Using git for Backup is Asking for Pain

December 08, 2009 at 01:10 PM | Version control | View Comments

git isn't a backup system.

Neither is Mercurial, Bazaar, Subversion or even (even) CVS CSV.

Version control systems, with the possible exception of SourceSafe, are great at keeping track of code. Why is that? Because they were designed to keep track of code.

Unfortunately, though, the features of a good VCS are entirely different – and often exactly the opposite – of the features which make a good backup system.

Take, for example, file ownership. A good VCS will, very rightly, ignore file ownership: when I check out someone else's code, I should be the owner of those file - not whatever uid originally created them.

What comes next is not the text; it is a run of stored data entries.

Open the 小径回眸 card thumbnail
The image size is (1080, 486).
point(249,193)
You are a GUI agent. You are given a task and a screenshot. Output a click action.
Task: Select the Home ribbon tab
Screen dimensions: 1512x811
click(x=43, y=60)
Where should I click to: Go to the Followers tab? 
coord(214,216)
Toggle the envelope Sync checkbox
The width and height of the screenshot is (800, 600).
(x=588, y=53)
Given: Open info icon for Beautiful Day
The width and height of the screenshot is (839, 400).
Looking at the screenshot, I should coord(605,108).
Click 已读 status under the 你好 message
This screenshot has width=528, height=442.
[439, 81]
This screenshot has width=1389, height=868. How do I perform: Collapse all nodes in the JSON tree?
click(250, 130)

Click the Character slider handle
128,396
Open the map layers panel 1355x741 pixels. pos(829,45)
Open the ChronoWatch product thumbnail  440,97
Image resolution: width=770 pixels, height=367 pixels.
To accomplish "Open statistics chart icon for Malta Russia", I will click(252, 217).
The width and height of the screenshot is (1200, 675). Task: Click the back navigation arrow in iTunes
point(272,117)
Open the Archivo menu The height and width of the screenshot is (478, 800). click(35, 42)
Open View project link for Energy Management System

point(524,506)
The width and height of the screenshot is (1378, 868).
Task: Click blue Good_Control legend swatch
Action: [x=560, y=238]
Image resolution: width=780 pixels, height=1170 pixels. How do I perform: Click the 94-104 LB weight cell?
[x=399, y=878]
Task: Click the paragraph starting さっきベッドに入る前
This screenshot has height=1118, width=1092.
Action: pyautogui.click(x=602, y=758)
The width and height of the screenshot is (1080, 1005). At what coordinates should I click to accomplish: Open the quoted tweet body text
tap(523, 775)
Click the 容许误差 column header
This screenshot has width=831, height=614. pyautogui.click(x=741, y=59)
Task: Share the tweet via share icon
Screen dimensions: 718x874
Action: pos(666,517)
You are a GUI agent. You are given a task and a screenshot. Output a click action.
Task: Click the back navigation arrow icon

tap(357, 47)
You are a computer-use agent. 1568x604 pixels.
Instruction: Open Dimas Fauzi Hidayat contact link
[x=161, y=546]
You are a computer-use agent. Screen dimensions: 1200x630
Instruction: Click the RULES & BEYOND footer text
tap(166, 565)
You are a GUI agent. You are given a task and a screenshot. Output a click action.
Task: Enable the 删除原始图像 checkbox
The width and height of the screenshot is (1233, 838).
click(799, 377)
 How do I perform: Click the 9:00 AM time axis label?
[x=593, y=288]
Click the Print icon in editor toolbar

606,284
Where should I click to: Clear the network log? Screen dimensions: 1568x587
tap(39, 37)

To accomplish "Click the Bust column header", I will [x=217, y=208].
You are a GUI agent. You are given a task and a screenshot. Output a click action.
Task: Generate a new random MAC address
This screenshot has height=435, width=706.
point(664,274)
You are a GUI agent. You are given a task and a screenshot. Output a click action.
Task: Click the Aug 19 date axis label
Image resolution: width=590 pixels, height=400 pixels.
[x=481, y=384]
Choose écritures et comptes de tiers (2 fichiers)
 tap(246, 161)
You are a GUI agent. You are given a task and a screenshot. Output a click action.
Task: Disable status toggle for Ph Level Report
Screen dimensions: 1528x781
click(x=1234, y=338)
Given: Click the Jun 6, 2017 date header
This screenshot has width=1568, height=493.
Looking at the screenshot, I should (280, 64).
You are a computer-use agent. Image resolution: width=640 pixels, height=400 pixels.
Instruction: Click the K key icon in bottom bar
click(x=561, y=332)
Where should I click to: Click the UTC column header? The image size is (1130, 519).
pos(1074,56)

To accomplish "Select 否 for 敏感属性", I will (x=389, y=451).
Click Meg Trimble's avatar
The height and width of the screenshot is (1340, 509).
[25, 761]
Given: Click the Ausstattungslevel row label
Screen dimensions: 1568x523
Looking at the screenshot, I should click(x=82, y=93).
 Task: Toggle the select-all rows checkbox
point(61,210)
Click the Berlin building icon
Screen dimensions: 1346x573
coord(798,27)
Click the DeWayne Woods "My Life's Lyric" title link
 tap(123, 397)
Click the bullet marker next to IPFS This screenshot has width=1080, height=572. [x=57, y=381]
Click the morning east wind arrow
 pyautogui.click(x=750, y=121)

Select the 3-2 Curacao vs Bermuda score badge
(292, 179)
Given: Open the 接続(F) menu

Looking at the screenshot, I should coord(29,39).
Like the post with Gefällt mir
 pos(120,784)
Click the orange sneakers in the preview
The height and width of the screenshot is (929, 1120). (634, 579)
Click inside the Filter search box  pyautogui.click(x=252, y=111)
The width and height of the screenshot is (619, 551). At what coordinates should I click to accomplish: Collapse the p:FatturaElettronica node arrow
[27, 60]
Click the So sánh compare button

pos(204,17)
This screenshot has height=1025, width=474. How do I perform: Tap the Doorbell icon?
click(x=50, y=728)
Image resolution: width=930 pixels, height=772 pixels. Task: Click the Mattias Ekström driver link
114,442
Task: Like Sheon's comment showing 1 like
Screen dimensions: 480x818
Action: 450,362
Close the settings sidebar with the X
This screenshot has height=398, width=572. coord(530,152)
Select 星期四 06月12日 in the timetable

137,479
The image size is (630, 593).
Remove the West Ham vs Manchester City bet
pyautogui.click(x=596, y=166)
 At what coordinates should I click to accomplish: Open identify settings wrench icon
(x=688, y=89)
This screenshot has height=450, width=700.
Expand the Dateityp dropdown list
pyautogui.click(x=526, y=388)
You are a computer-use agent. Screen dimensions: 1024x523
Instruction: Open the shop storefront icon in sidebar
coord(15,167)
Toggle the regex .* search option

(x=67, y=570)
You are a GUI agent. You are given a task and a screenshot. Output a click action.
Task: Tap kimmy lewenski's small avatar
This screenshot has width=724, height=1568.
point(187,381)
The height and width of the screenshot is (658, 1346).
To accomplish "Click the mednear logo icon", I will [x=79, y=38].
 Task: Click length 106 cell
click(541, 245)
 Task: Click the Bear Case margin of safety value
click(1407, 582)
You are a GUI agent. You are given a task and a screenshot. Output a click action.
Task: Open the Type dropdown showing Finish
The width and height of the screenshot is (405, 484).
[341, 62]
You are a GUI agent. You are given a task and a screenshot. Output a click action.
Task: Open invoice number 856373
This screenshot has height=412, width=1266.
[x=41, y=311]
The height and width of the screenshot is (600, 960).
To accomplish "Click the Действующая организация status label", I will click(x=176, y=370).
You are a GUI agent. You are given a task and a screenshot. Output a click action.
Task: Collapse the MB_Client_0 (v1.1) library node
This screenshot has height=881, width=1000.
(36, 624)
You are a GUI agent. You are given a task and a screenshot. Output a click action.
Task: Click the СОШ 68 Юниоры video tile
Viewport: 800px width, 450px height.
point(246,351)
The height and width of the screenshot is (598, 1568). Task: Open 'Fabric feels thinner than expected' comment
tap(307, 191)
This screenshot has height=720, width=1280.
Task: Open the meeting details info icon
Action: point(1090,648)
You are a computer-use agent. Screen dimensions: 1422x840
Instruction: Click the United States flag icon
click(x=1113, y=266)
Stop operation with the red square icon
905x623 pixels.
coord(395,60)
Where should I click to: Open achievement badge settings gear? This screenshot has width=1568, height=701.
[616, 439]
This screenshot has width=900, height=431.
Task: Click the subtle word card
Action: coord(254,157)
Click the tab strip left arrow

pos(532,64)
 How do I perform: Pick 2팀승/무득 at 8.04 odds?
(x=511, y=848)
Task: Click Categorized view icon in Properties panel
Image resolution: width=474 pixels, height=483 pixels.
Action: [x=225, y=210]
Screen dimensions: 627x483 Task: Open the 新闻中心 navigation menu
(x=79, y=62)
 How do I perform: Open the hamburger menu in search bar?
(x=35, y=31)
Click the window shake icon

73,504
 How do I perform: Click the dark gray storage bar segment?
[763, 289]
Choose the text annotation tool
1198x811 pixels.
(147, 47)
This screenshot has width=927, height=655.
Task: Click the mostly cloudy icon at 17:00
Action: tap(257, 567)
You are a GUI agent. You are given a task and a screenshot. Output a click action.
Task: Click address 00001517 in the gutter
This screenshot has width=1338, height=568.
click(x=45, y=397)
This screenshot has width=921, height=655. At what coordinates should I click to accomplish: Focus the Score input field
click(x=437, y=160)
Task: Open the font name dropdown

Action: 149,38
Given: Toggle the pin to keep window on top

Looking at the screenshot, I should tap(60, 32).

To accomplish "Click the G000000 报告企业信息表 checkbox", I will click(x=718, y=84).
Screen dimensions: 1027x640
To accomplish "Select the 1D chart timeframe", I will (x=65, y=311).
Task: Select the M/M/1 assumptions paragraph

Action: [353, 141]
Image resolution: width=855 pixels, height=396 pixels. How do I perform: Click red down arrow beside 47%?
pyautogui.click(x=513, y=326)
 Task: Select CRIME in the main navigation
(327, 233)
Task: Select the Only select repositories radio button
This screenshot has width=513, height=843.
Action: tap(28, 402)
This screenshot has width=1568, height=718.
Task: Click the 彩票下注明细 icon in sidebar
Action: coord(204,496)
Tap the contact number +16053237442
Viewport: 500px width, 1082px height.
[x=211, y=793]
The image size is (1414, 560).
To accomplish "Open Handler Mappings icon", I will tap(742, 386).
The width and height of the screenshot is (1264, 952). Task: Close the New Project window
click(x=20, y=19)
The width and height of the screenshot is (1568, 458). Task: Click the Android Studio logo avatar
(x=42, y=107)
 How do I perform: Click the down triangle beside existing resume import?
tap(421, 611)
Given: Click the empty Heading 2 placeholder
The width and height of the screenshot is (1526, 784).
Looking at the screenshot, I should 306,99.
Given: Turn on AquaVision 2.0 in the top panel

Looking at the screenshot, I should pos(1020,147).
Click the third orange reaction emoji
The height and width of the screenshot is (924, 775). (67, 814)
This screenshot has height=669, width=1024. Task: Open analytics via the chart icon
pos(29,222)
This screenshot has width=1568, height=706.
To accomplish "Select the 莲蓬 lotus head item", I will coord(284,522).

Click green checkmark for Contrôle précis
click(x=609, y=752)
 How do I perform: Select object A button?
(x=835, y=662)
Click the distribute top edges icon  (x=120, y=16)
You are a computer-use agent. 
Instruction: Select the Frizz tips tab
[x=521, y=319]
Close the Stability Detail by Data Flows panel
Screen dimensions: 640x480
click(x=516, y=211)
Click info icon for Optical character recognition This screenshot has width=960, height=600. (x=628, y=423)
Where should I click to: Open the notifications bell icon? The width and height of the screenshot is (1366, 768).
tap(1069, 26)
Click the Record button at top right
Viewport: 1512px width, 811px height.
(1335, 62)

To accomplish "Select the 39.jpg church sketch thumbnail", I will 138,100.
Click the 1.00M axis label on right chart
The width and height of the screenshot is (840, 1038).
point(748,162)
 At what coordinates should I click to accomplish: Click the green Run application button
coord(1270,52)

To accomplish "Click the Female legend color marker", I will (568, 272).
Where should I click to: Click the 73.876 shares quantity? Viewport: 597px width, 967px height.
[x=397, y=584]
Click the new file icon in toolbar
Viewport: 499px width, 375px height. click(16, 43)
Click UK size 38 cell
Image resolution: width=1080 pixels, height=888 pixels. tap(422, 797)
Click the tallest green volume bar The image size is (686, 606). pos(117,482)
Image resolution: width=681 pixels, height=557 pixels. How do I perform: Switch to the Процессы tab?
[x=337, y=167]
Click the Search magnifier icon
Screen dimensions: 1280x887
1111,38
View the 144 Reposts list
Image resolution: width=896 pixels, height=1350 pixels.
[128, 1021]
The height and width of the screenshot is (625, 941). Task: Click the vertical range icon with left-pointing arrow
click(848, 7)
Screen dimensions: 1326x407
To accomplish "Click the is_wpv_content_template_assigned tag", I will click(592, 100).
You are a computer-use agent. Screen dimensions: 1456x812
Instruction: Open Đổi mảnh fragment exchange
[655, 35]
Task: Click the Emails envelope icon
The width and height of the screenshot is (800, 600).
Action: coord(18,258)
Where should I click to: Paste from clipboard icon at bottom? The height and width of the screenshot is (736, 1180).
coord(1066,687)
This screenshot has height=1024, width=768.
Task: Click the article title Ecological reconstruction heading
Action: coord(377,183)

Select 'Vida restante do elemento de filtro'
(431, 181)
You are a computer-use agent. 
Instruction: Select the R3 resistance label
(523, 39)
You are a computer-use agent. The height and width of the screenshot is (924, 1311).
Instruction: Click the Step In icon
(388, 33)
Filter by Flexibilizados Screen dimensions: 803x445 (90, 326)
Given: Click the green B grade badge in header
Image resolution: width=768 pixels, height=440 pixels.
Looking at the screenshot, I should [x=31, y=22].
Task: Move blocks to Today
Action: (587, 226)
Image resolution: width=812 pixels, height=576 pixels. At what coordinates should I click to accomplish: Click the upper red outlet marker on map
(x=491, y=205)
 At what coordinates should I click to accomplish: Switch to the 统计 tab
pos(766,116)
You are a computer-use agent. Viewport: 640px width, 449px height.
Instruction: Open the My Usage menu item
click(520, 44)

A good backup system, on the other hand, will do everything in its power to preserve file ownership: when I restore from my backups, I want /etc/shaddow to be owned by root and /home/wolever/ to be owned by wolever.

And ownership is just one example - permissions†, creation and modification times, empty directories‡, hardlinks, xattrs, resource forks, … the list of details that a backup system must keep track of goes on and on.

In fact, there are so many things a backup system can get wrong, there is a project called Backup Bouncer, designed specifically to verify that backup scripts correctly copy all the various bits of metadata tracked by the filesystem.

So, please: if you value your bytes, use a real backup system, not git.

†: Most VCSs only track the 'x' bit - for backup purposes, all bits, including suid bits, must be tracked.
‡: fun fact - Mercurial and git don't track empty directories, but Bazaar does.